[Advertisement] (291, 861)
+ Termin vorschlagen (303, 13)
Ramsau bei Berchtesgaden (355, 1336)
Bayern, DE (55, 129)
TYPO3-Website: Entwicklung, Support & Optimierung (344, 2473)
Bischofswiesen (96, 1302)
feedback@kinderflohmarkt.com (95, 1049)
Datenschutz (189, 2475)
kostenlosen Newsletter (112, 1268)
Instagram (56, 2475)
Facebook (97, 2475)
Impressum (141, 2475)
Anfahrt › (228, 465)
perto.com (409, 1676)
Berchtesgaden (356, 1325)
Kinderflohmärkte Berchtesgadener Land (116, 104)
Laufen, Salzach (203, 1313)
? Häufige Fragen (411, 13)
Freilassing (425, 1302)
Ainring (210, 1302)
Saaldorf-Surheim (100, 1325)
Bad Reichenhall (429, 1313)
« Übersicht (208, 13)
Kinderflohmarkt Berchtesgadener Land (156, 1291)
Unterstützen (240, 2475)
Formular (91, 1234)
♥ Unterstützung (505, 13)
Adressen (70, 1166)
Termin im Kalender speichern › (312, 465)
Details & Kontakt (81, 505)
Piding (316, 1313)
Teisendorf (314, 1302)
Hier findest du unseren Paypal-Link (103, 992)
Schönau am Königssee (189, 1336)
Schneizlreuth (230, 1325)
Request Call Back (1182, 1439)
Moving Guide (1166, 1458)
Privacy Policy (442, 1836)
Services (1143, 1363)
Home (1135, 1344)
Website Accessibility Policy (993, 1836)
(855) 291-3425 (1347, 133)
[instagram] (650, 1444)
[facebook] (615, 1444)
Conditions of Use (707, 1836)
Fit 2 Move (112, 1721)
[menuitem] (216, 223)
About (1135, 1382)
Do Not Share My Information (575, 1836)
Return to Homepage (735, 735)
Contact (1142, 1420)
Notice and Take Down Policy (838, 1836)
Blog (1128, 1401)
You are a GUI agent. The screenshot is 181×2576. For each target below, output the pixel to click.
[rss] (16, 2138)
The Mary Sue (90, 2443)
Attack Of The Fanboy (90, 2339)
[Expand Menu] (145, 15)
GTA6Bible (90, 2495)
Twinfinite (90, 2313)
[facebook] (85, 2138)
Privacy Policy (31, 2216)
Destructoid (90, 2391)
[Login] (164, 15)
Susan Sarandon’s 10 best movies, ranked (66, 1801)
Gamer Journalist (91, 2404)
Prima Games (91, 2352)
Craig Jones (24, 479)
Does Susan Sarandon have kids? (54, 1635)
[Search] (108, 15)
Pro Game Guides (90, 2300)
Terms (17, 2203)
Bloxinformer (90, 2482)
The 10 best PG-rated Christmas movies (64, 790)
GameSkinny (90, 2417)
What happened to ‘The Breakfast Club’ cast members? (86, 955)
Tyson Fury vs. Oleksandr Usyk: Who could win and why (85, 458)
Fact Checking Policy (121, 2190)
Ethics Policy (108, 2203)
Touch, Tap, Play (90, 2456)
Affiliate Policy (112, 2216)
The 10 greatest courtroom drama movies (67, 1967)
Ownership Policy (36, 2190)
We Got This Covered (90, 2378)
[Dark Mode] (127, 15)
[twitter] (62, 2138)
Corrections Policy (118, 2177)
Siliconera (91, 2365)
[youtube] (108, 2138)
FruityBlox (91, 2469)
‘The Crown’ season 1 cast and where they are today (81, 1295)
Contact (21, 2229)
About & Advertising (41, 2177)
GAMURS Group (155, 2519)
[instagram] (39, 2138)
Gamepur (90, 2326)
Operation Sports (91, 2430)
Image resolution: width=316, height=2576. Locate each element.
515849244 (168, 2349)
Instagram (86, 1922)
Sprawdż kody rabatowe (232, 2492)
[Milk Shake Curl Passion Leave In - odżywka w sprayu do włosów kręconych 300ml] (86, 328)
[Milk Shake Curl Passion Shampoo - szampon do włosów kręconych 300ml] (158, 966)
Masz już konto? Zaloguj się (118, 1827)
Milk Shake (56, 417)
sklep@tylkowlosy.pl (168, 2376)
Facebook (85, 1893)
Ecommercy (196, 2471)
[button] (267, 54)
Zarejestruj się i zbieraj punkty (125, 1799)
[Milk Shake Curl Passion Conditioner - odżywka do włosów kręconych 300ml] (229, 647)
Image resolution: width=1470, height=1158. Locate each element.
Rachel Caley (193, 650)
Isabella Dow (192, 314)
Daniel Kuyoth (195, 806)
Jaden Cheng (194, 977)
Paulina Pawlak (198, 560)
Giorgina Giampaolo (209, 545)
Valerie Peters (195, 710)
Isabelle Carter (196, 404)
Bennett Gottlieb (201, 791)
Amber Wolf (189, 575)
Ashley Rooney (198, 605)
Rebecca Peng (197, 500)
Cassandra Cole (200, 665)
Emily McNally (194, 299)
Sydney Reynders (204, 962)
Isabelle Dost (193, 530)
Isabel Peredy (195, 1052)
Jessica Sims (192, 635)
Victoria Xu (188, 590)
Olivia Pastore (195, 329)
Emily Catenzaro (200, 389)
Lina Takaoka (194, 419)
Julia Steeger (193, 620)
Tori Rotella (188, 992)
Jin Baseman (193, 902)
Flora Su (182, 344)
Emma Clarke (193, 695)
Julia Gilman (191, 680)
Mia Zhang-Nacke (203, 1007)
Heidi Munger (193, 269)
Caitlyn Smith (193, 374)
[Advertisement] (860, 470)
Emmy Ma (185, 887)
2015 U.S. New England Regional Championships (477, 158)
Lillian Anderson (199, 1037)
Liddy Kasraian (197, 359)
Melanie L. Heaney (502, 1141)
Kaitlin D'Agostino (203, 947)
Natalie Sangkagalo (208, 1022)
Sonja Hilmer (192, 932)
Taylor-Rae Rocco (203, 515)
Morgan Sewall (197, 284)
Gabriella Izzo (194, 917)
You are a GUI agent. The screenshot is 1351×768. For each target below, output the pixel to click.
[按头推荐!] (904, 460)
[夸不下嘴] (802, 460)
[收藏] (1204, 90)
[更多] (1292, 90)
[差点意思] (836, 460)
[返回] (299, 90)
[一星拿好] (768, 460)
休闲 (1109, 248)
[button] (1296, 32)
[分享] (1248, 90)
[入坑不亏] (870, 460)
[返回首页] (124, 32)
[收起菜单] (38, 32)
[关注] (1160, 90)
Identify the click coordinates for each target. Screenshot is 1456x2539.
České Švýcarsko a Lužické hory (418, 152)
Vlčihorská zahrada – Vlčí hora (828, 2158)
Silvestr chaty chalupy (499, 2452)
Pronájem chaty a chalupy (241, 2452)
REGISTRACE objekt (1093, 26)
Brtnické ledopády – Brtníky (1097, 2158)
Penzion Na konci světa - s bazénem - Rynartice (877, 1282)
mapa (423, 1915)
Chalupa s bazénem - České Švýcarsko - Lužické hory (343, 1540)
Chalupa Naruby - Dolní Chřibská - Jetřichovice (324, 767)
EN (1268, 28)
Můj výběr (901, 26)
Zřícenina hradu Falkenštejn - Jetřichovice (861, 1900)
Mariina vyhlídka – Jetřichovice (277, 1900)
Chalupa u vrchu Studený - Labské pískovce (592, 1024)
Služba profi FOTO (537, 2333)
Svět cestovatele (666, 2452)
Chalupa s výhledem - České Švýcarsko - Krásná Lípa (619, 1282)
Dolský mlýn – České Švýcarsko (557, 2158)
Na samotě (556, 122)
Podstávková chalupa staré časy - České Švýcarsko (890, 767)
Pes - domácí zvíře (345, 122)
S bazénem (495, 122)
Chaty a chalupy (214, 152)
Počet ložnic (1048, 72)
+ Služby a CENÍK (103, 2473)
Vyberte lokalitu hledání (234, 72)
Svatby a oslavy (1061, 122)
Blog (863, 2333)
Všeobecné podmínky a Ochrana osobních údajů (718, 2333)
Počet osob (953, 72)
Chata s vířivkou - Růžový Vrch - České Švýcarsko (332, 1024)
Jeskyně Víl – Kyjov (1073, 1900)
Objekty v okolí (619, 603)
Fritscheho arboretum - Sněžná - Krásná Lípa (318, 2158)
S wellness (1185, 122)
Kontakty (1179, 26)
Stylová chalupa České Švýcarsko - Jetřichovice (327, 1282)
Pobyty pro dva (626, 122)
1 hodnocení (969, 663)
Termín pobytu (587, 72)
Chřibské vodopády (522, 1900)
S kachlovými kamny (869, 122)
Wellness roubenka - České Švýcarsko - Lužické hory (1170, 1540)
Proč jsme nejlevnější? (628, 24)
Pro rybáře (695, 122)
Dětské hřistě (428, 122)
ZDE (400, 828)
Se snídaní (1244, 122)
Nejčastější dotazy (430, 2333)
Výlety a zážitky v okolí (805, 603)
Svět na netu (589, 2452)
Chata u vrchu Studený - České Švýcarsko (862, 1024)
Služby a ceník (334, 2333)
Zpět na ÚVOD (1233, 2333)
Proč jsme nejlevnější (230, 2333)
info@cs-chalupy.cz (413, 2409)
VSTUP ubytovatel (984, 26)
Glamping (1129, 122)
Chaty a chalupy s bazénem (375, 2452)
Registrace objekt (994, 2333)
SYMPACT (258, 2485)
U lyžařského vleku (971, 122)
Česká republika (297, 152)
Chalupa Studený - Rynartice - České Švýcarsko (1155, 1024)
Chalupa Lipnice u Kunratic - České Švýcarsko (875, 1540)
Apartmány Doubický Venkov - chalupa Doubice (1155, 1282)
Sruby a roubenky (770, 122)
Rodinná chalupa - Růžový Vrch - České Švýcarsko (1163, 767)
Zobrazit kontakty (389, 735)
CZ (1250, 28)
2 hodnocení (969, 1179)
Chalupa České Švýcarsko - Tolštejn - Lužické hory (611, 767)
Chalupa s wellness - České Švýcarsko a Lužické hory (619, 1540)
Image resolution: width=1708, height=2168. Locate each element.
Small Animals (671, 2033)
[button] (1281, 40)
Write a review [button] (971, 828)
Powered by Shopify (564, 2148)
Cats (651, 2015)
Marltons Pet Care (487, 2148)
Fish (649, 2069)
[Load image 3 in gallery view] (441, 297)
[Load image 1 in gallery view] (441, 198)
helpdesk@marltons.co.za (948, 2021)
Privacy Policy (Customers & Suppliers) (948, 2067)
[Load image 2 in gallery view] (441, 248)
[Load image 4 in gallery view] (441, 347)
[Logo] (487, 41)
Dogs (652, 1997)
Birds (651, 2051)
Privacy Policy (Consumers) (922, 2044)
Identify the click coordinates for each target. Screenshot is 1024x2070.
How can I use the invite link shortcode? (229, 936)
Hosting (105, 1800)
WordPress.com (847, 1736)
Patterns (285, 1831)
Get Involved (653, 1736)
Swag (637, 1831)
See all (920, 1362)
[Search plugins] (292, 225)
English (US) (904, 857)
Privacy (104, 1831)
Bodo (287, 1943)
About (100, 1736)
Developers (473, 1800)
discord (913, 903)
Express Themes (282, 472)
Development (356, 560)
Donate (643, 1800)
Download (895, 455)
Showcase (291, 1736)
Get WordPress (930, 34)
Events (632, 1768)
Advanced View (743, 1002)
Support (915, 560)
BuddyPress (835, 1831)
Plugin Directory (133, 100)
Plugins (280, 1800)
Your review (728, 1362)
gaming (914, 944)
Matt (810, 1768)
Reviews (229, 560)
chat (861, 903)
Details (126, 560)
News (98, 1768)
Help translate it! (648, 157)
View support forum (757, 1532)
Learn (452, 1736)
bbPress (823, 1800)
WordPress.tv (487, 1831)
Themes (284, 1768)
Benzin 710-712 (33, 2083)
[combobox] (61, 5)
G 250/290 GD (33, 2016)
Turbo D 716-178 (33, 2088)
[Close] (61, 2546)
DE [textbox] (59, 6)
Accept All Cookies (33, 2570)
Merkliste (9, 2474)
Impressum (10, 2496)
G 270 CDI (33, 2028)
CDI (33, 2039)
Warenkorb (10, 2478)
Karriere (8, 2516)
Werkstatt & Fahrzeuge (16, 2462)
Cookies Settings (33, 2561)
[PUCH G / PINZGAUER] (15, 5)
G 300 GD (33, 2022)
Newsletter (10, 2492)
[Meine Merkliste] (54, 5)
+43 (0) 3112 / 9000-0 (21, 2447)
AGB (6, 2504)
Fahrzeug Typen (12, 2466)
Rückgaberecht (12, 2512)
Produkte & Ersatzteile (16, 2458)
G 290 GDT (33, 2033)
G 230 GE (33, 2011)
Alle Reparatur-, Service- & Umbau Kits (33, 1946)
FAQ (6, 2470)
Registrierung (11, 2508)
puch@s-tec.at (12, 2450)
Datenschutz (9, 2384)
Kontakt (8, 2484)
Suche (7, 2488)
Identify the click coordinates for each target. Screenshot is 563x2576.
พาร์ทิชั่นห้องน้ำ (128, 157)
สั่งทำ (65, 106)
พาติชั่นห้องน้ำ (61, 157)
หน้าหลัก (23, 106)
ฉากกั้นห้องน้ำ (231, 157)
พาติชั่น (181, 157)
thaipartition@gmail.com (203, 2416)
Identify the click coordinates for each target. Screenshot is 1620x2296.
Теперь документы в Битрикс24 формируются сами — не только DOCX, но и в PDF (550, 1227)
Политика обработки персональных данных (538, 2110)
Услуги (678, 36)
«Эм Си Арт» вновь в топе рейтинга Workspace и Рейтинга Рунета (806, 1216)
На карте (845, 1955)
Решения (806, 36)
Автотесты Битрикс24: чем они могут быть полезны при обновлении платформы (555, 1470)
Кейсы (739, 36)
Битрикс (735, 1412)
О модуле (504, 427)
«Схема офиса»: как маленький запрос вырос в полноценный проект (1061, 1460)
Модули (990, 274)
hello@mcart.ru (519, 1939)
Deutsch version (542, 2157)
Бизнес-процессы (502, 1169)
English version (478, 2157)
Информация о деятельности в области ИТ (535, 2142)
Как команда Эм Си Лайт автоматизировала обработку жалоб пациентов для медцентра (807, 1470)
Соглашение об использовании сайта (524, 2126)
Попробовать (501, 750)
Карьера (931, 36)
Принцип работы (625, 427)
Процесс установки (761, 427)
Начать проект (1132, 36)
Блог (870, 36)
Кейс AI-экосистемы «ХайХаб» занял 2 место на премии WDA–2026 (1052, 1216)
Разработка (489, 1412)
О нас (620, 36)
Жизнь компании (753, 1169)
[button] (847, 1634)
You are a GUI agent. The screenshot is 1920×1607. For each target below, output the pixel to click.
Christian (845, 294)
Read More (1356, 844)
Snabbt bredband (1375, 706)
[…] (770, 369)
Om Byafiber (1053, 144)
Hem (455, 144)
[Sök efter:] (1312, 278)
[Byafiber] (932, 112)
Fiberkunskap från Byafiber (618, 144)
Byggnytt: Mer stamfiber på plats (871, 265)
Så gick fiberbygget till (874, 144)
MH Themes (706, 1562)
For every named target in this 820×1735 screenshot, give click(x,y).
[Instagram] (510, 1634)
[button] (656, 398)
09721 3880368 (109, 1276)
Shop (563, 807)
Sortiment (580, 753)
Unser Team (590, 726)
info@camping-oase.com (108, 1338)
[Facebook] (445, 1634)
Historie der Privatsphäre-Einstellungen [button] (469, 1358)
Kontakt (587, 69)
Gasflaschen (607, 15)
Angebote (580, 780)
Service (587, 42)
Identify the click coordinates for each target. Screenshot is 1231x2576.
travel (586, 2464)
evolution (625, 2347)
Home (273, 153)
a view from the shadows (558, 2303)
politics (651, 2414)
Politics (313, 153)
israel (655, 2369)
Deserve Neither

- [EXERCISE OBJECTIVE]: Check each line of the material for the word "vrchu". Copy the ones that have it.

- [FINISHED TASK]:
Chalupa u vrchu Studený - Labské pískovce (592, 1024)
Chata u vrchu Studený - České Švýcarsko (862, 1024)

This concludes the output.